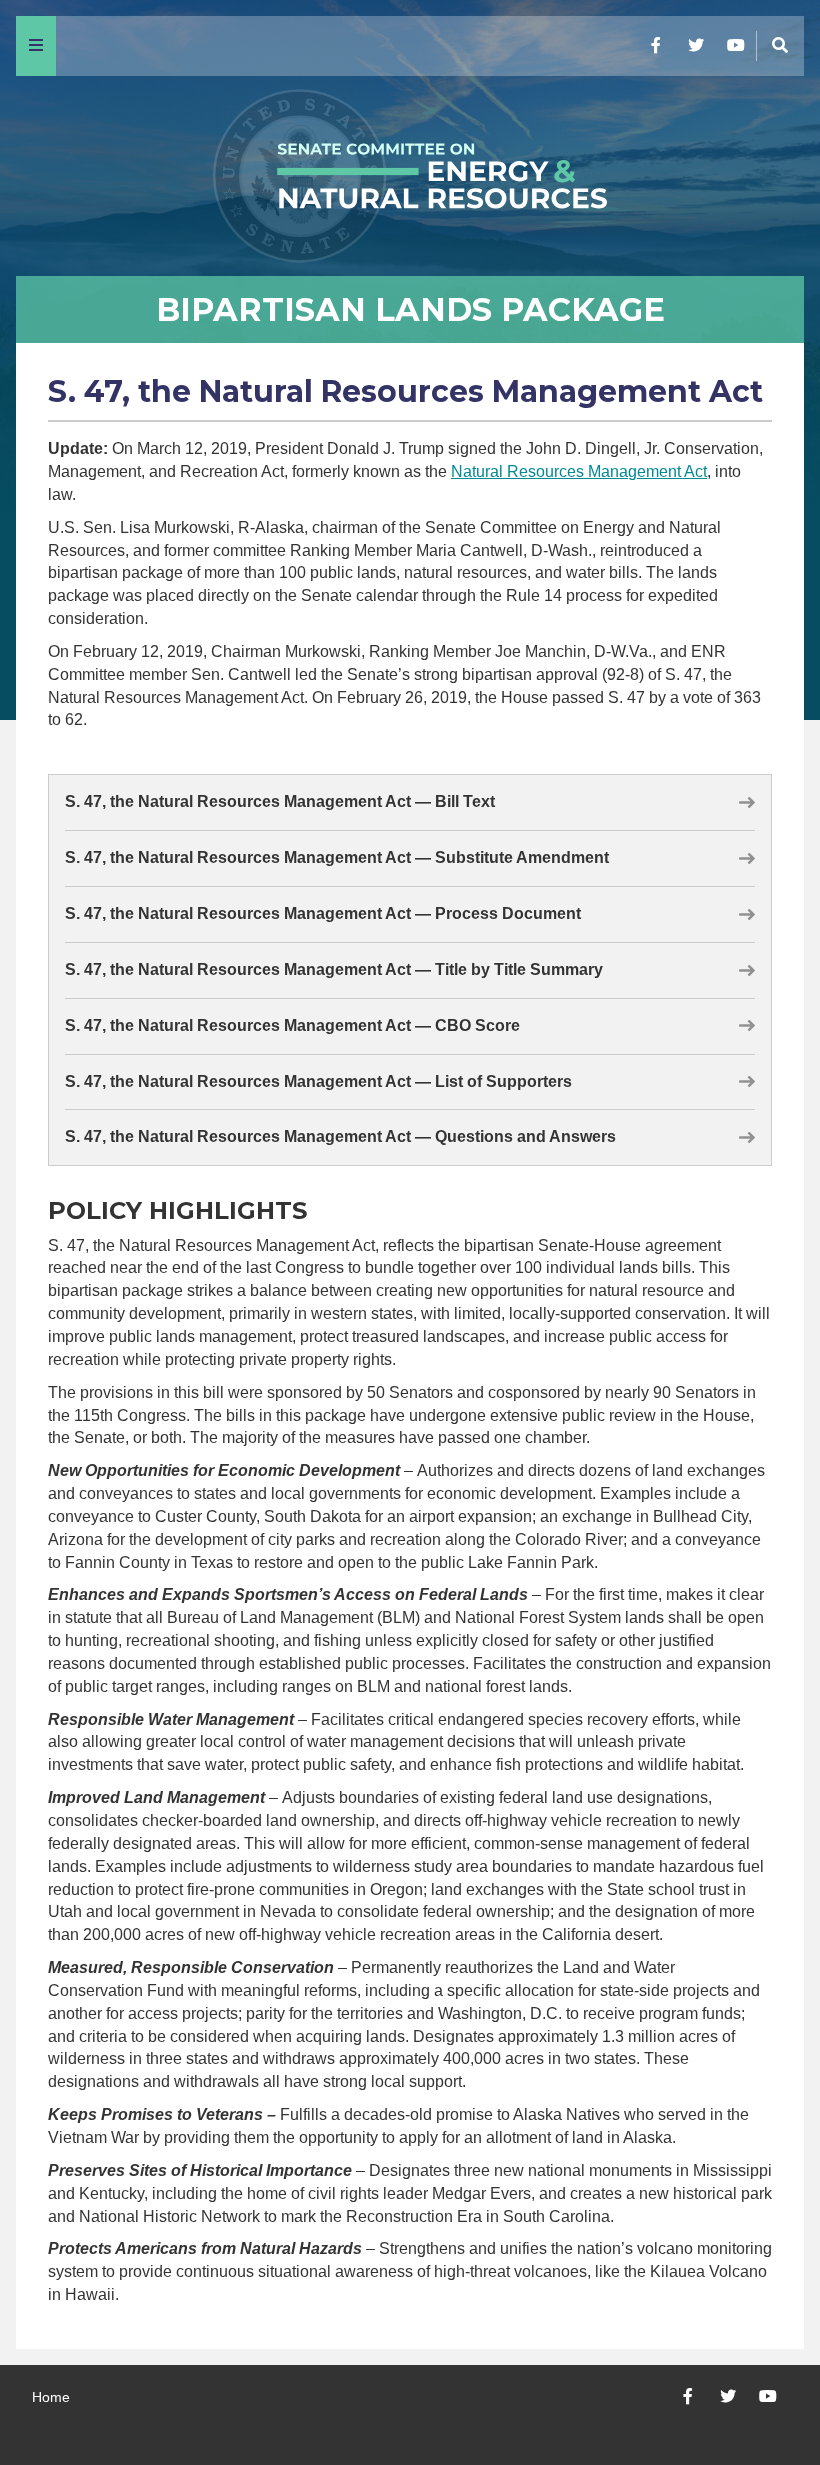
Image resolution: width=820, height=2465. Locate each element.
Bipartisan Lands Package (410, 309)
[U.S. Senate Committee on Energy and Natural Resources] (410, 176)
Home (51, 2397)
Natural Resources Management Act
■ ■ ■ ■ ■
* [Goal of the exercise]: For every entry, return its exact wording and leave out any image.

* [Result of the task]:
Image resolution: width=820, height=2465. Locate each element.
Bipartisan Lands Package (410, 309)
[U.S. Senate Committee on Energy and Natural Resources] (410, 176)
Home (51, 2397)
Natural Resources Management Act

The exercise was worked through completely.